International Journal of Computer Applications |
Foundation of Computer Science (FCS), NY, USA |
Volume 180 - Number 13 |
Year of Publication: 2018 |
Authors: Jeyakumar Kannan, Ar Md Shanavas, Sridhar Swaminathan |
10.5120/ijca2018916252 |
Jeyakumar Kannan, Ar Md Shanavas, Sridhar Swaminathan . Real Time Event Detection Adopting Incremental TF-IDF based LSH and Event Summary Generation. International Journal of Computer Applications. 180, 13 ( Jan 2018), 22-30. DOI=10.5120/ijca2018916252
Recently, twitter users are leveraged to detect social and physical events such as festivals and traffic jam at real time. Real time event detection and summarization from Cricket sports is the process of detecting events such as boundary at real time from live Cricket tweet stream as soon as event happens and generating a quick game summary. This is an interesting, yet a complex problem. Because of the need for rapid detection of sports events and for the generation of a concise summary from huge volume of tweets for Cricket enthusiasts. In this paper, a novel framework is proposed for detecting key events from live Cricket tweets and for generating a game summary using the crawled tweets.
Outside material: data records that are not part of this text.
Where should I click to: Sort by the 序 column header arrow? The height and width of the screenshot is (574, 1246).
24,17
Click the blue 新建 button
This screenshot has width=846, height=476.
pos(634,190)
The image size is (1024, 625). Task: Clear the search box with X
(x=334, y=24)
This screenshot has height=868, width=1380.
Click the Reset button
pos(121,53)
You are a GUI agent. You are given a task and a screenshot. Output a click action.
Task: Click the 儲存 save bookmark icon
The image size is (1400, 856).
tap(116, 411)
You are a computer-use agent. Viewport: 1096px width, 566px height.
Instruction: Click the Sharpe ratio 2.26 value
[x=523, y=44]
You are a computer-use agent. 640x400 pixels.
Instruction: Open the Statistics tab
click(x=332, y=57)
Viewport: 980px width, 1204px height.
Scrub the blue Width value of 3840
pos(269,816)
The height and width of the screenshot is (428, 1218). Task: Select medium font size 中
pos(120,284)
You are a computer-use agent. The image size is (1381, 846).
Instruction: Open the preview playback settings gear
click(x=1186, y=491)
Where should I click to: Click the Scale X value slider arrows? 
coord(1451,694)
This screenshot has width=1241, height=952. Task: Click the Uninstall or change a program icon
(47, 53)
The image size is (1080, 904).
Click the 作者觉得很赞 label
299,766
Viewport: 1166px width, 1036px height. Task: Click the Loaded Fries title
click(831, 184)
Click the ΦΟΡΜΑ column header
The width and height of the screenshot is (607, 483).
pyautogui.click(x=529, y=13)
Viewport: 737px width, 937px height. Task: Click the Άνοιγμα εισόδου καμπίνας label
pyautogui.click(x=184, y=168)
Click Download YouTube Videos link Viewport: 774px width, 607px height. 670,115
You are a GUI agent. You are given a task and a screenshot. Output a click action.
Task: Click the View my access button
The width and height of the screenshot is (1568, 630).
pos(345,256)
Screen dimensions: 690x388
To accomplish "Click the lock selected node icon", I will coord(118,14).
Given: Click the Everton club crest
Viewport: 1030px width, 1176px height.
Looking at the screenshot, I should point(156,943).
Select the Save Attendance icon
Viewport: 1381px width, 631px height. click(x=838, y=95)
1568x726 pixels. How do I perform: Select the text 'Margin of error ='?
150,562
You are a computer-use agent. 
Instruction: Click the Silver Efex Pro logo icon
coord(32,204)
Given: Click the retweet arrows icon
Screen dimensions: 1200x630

Feature vectors of live tweets are created using incremental TF-IDF representation and tweet clusters are discovered using Locality Sensitive Hashing (LSH) where the post rate of each cluster determines the key event. A key event is recognized from that cluster using our domain specific event lexicon. Then, important moments from the crawled tweets are computed by identifying the spikes in the tweets volume. Top-k tweets from each moment are selected by ranking tweets on top-k words. Representative tweets from top-k tweets are identified using Jaccard similarity. The evaluation on 2017 IPL T20 Cricket live tweets using ROC measure shows that the proposed incremental TF-IDF based LSH approach detects key events with nearly 95% true positive rate and around 5% false positive rate. The proposed game summarization algorithm generates summaries which are readable and competitive to human tailored summaries.